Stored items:

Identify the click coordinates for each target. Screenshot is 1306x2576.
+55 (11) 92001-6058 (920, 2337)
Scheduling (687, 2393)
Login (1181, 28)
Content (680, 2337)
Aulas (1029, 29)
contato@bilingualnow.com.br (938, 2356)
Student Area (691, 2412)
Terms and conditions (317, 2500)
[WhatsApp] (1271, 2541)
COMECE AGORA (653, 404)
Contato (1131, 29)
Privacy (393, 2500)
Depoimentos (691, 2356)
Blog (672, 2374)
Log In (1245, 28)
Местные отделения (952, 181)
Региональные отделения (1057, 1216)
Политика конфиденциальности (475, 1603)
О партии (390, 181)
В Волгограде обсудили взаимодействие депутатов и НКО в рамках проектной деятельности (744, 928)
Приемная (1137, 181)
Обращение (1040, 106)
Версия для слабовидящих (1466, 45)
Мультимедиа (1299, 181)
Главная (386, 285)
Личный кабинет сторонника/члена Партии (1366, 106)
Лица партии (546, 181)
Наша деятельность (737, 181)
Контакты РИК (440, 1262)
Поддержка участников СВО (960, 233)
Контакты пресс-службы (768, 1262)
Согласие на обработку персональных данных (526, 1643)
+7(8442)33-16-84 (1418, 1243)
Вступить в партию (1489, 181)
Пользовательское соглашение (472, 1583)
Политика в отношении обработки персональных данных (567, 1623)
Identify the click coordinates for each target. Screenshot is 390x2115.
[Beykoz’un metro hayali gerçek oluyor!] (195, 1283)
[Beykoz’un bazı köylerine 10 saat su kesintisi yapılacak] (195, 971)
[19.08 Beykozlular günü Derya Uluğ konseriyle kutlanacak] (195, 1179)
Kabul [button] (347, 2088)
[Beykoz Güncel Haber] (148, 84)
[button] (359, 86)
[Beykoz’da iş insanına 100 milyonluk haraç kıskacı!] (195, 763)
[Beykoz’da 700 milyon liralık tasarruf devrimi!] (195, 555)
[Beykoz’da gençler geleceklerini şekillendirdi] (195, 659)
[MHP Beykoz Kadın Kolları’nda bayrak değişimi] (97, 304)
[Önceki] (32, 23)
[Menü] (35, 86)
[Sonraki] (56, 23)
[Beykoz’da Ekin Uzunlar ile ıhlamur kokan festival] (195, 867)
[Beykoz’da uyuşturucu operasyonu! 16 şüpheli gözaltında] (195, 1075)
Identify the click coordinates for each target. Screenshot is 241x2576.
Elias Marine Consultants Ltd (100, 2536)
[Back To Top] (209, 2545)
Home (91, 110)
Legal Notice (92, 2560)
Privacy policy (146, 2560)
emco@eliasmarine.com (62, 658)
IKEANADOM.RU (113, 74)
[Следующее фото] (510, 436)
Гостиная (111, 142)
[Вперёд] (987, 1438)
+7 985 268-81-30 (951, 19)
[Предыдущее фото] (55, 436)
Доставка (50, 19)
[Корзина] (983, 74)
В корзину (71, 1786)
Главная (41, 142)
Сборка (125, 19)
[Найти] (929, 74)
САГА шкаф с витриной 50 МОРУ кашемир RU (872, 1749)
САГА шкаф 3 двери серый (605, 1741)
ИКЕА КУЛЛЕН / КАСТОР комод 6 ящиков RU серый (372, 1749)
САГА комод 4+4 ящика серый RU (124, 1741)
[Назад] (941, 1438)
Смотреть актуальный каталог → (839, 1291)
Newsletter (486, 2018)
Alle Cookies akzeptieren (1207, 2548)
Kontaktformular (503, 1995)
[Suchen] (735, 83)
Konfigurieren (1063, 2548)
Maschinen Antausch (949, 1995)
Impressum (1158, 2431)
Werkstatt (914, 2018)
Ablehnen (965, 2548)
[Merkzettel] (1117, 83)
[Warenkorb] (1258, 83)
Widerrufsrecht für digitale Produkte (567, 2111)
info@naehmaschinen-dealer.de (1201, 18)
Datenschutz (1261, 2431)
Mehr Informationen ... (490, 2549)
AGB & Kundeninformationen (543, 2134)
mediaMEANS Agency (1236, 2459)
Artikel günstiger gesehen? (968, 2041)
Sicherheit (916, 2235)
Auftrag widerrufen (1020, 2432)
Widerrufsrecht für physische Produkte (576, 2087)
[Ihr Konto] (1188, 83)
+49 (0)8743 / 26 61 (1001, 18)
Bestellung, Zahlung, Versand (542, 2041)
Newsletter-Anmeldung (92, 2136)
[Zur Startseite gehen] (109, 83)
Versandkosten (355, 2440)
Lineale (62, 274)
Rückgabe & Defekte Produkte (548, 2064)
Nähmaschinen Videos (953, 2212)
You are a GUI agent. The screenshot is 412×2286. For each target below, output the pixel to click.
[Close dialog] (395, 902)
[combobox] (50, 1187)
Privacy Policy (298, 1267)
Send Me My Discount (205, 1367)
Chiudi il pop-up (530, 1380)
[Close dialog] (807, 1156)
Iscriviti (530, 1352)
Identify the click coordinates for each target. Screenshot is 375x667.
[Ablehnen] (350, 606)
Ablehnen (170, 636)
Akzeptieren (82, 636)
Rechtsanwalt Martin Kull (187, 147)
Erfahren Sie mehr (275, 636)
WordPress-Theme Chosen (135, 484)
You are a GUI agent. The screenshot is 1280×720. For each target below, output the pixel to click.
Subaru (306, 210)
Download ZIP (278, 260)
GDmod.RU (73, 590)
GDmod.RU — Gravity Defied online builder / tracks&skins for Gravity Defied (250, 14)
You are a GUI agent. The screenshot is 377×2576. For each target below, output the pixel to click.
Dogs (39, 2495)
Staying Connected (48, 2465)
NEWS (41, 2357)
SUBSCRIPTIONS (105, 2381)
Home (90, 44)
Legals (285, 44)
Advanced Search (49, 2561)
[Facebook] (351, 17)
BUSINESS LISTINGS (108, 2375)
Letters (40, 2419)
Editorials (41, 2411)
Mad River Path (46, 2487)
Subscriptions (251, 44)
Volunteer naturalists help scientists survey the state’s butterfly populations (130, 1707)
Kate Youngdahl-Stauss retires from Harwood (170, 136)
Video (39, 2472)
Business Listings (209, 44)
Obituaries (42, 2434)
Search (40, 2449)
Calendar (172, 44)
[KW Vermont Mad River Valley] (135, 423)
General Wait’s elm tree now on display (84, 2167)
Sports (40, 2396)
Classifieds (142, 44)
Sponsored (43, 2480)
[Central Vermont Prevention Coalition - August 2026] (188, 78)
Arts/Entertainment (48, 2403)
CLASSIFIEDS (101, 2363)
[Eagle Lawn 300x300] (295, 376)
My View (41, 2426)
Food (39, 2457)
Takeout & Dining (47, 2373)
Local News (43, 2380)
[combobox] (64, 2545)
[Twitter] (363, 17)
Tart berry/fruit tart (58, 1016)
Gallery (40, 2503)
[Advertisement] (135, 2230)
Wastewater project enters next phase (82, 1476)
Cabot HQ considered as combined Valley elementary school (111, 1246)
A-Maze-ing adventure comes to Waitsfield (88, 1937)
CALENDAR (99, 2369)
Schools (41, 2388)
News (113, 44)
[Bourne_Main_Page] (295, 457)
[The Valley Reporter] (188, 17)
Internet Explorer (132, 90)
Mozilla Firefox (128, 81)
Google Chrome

Exercise directions - Among the records above, only the lines between the line holding "Log In (1245, 28)" and the line holding "Kabul [button] (347, 2088)", inclusive, are to be output, exactly as written.

The answer -
Log In (1245, 28)
Местные отделения (952, 181)
Региональные отделения (1057, 1216)
Политика конфиденциальности (475, 1603)
О партии (390, 181)
В Волгограде обсудили взаимодействие депутатов и НКО в рамках проектной деятельности (744, 928)
Приемная (1137, 181)
Обращение (1040, 106)
Версия для слабовидящих (1466, 45)
Мультимедиа (1299, 181)
Главная (386, 285)
Личный кабинет сторонника/члена Партии (1366, 106)
Лица партии (546, 181)
Наша деятельность (737, 181)
Контакты РИК (440, 1262)
Поддержка участников СВО (960, 233)
Контакты пресс-службы (768, 1262)
Согласие на обработку персональных данных (526, 1643)
+7(8442)33-16-84 (1418, 1243)
Вступить в партию (1489, 181)
Пользовательское соглашение (472, 1583)
Политика в отношении обработки персональных данных (567, 1623)
Identify the click coordinates for each target. Screenshot is 390x2115.
[Beykoz’un metro hayali gerçek oluyor!] (195, 1283)
[Beykoz’un bazı köylerine 10 saat su kesintisi yapılacak] (195, 971)
[19.08 Beykozlular günü Derya Uluğ konseriyle kutlanacak] (195, 1179)
Kabul [button] (347, 2088)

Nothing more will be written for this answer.